→ Directions for this task
Produce a character-for-character copy of the data below.

→ Data items
-----

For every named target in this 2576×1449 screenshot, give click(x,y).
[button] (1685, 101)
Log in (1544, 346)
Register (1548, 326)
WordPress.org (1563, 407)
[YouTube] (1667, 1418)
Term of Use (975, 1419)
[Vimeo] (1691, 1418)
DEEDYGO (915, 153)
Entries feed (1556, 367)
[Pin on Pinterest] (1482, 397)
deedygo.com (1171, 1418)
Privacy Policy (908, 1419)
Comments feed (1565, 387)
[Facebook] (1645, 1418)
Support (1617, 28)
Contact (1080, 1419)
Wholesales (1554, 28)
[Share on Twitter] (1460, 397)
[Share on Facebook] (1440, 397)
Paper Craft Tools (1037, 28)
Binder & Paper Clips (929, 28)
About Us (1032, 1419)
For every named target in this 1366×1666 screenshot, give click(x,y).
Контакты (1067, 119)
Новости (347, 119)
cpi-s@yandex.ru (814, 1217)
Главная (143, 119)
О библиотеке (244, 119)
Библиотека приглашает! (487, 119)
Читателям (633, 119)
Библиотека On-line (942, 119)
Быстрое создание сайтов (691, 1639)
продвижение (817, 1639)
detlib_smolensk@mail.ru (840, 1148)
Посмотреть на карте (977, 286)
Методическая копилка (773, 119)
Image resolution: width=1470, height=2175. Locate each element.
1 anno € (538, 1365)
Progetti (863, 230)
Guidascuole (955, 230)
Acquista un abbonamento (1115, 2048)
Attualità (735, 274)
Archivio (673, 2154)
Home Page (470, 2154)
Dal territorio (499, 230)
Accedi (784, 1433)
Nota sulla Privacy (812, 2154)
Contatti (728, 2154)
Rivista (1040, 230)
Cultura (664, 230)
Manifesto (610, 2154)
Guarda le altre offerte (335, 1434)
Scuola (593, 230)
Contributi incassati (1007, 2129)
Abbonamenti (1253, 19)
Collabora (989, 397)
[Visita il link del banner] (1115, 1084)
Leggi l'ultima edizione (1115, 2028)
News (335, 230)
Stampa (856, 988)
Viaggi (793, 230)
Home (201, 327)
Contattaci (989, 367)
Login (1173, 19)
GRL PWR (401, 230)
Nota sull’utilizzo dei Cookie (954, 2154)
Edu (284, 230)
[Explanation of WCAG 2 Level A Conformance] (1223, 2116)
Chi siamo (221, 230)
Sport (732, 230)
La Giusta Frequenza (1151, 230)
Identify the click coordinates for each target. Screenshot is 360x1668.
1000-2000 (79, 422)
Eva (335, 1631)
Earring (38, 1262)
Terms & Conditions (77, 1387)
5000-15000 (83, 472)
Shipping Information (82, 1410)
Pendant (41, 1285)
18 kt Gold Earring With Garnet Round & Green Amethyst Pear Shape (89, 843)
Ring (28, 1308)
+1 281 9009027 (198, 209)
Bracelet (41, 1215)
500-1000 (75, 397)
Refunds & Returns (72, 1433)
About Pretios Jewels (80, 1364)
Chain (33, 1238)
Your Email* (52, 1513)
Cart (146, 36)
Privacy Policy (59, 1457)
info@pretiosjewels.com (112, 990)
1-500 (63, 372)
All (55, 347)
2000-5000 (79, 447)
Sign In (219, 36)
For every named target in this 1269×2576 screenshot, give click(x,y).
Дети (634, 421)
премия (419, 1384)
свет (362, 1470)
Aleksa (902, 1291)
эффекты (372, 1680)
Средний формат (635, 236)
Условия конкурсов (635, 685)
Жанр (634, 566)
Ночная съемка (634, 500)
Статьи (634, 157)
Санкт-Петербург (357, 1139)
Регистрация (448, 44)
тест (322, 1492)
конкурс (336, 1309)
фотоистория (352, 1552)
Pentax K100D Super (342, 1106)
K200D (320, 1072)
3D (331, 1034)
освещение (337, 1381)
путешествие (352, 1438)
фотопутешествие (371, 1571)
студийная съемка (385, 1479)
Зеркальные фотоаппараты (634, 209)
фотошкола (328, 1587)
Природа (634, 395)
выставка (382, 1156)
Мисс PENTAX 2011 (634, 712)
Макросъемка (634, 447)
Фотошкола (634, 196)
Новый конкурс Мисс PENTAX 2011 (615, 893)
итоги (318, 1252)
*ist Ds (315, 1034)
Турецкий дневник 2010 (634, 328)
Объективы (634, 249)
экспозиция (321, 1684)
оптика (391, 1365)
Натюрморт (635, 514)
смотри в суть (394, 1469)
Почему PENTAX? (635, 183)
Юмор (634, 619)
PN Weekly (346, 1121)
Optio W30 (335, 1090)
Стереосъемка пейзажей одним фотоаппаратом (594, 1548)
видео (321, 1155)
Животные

-----

→ Task answer
For every named target in this 2576×1449 screenshot, give click(x,y).
[button] (1685, 101)
Log in (1544, 346)
Register (1548, 326)
WordPress.org (1563, 407)
[YouTube] (1667, 1418)
Term of Use (975, 1419)
[Vimeo] (1691, 1418)
DEEDYGO (915, 153)
Entries feed (1556, 367)
[Pin on Pinterest] (1482, 397)
deedygo.com (1171, 1418)
Privacy Policy (908, 1419)
Comments feed (1565, 387)
[Facebook] (1645, 1418)
Support (1617, 28)
Contact (1080, 1419)
Wholesales (1554, 28)
[Share on Twitter] (1460, 397)
[Share on Facebook] (1440, 397)
Paper Craft Tools (1037, 28)
Binder & Paper Clips (929, 28)
About Us (1032, 1419)
For every named target in this 1366×1666 screenshot, give click(x,y).
Контакты (1067, 119)
Новости (347, 119)
cpi-s@yandex.ru (814, 1217)
Главная (143, 119)
О библиотеке (244, 119)
Библиотека приглашает! (487, 119)
Читателям (633, 119)
Библиотека On-line (942, 119)
Быстрое создание сайтов (691, 1639)
продвижение (817, 1639)
detlib_smolensk@mail.ru (840, 1148)
Посмотреть на карте (977, 286)
Методическая копилка (773, 119)
Image resolution: width=1470, height=2175. Locate each element.
1 anno € (538, 1365)
Progetti (863, 230)
Guidascuole (955, 230)
Acquista un abbonamento (1115, 2048)
Attualità (735, 274)
Archivio (673, 2154)
Home Page (470, 2154)
Dal territorio (499, 230)
Accedi (784, 1433)
Nota sulla Privacy (812, 2154)
Contatti (728, 2154)
Rivista (1040, 230)
Cultura (664, 230)
Manifesto (610, 2154)
Guarda le altre offerte (335, 1434)
Scuola (593, 230)
Contributi incassati (1007, 2129)
Abbonamenti (1253, 19)
Collabora (989, 397)
[Visita il link del banner] (1115, 1084)
Leggi l'ultima edizione (1115, 2028)
News (335, 230)
Stampa (856, 988)
Viaggi (793, 230)
Home (201, 327)
Contattaci (989, 367)
Login (1173, 19)
GRL PWR (401, 230)
Nota sull’utilizzo dei Cookie (954, 2154)
Edu (284, 230)
[Explanation of WCAG 2 Level A Conformance] (1223, 2116)
Chi siamo (221, 230)
Sport (732, 230)
La Giusta Frequenza (1151, 230)
Identify the click coordinates for each target. Screenshot is 360x1668.
1000-2000 (79, 422)
Eva (335, 1631)
Earring (38, 1262)
Terms & Conditions (77, 1387)
5000-15000 (83, 472)
Shipping Information (82, 1410)
Pendant (41, 1285)
18 kt Gold Earring With Garnet Round & Green Amethyst Pear Shape (89, 843)
Ring (28, 1308)
+1 281 9009027 (198, 209)
Bracelet (41, 1215)
500-1000 (75, 397)
Refunds & Returns (72, 1433)
About Pretios Jewels (80, 1364)
Chain (33, 1238)
Your Email* (52, 1513)
Cart (146, 36)
Privacy Policy (59, 1457)
info@pretiosjewels.com (112, 990)
1-500 (63, 372)
All (55, 347)
2000-5000 (79, 447)
Sign In (219, 36)
For every named target in this 1269×2576 screenshot, give click(x,y).
Дети (634, 421)
премия (419, 1384)
свет (362, 1470)
Aleksa (902, 1291)
эффекты (372, 1680)
Средний формат (635, 236)
Условия конкурсов (635, 685)
Жанр (634, 566)
Ночная съемка (634, 500)
Статьи (634, 157)
Санкт-Петербург (357, 1139)
Регистрация (448, 44)
тест (322, 1492)
конкурс (336, 1309)
фотоистория (352, 1552)
Pentax K100D Super (342, 1106)
K200D (320, 1072)
3D (331, 1034)
освещение (337, 1381)
путешествие (352, 1438)
фотопутешествие (371, 1571)
студийная съемка (385, 1479)
Зеркальные фотоаппараты (634, 209)
фотошкола (328, 1587)
Природа (634, 395)
выставка (382, 1156)
Мисс PENTAX 2011 (634, 712)
Макросъемка (634, 447)
Фотошкола (634, 196)
Новый конкурс Мисс PENTAX 2011 (615, 893)
итоги (318, 1252)
*ist Ds (315, 1034)
Турецкий дневник 2010 (634, 328)
Объективы (634, 249)
экспозиция (321, 1684)
оптика (391, 1365)
Натюрморт (635, 514)
смотри в суть (394, 1469)
Почему PENTAX? (635, 183)
Юмор (634, 619)
PN Weekly (346, 1121)
Optio W30 (335, 1090)
Стереосъемка пейзажей одним фотоаппаратом (594, 1548)
видео (321, 1155)
Животные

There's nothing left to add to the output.